◆ **EXERCISE GOAL**
Give exactly the lines from the one with "The width and height of the screenshot is (720, 715)." through the final line of the listing below, both included, leaving out any pictures.

####

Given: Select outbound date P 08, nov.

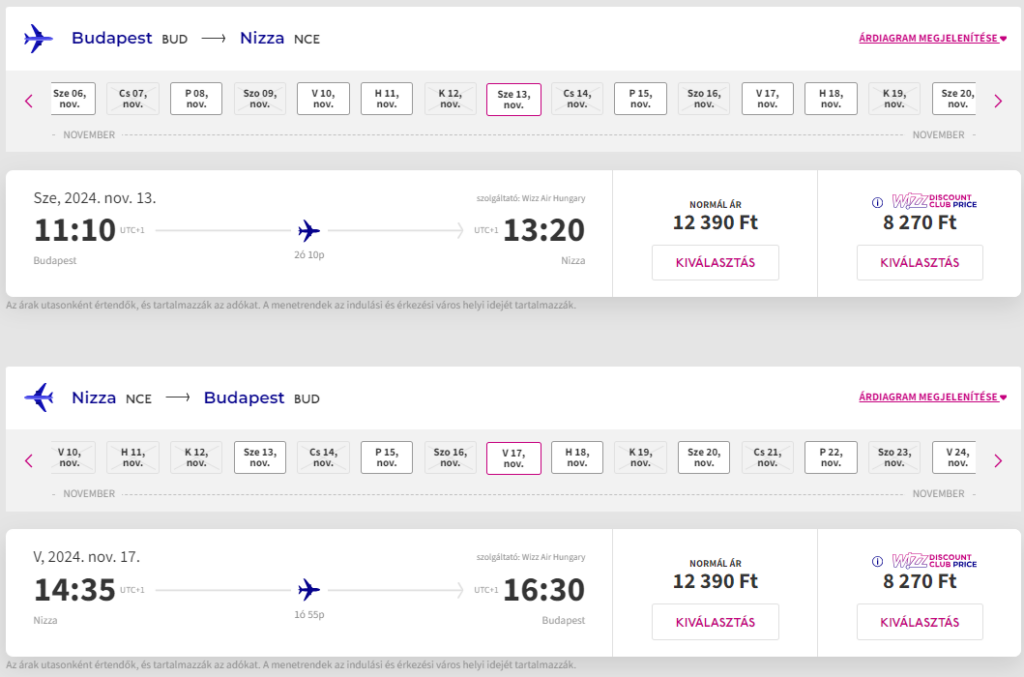Looking at the screenshot, I should click(196, 99).
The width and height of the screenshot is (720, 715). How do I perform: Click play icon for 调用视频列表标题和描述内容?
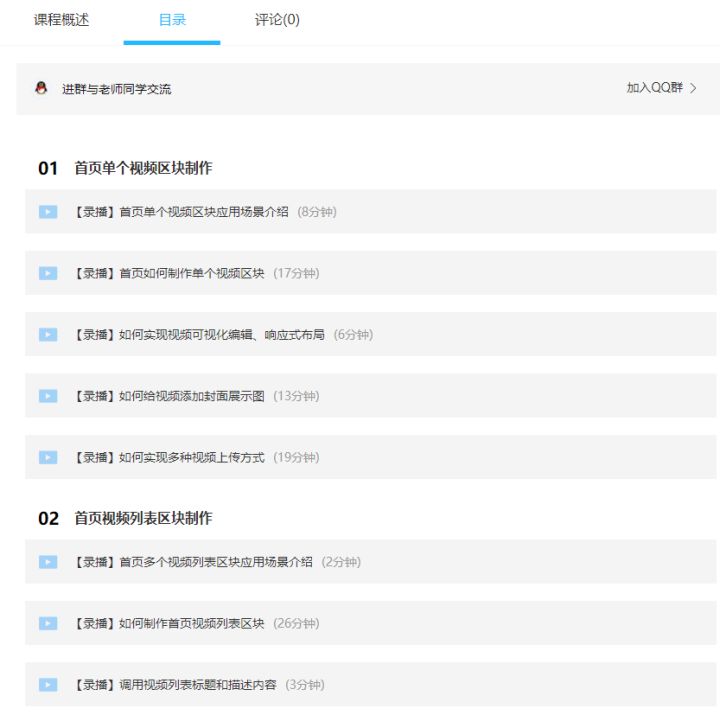(48, 685)
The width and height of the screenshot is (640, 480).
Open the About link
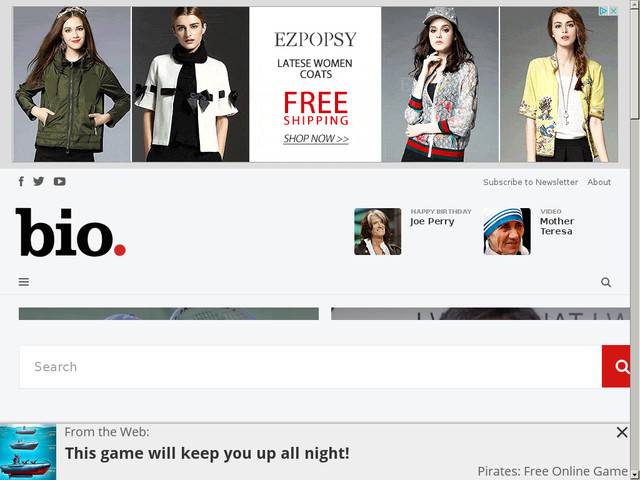599,182
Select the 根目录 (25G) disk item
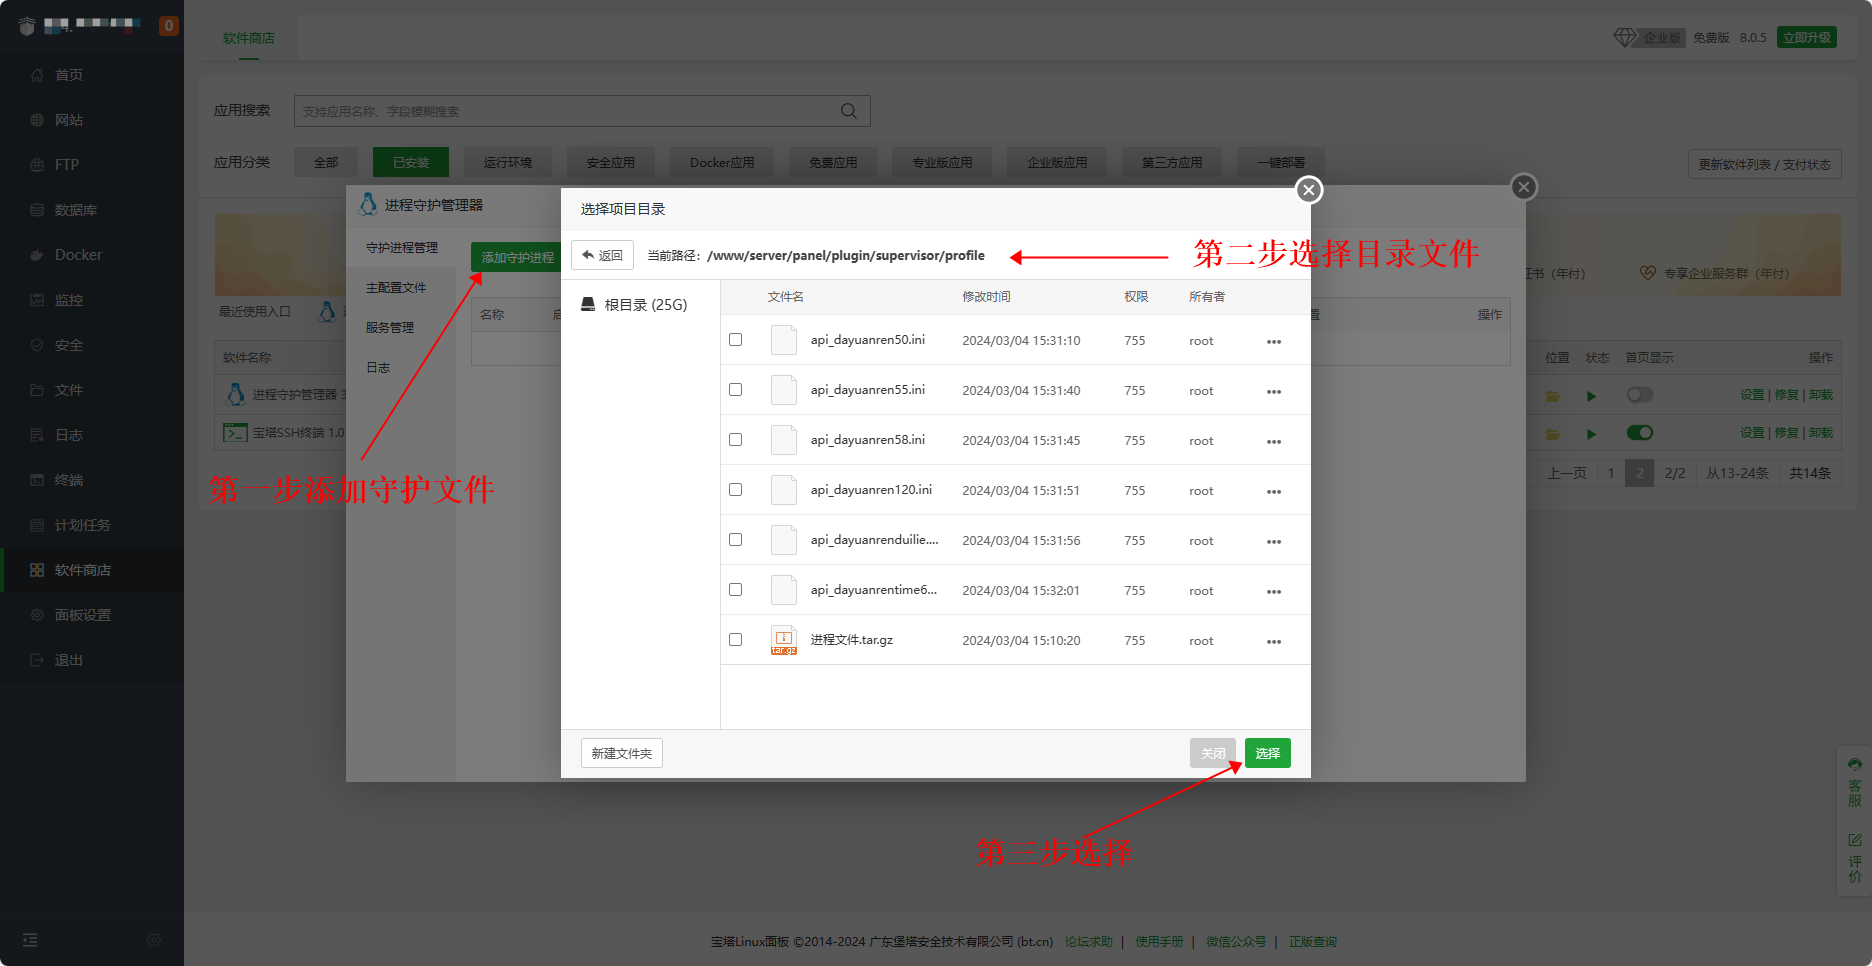 [635, 305]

####

◆ **TASK RESPONSE**
The width and height of the screenshot is (720, 715). How do I perform: Click play icon for 调用视频列表标题和描述内容?
(48, 685)
The width and height of the screenshot is (640, 480).
Open the About link
599,182
Select the 根目录 (25G) disk item
 [635, 305]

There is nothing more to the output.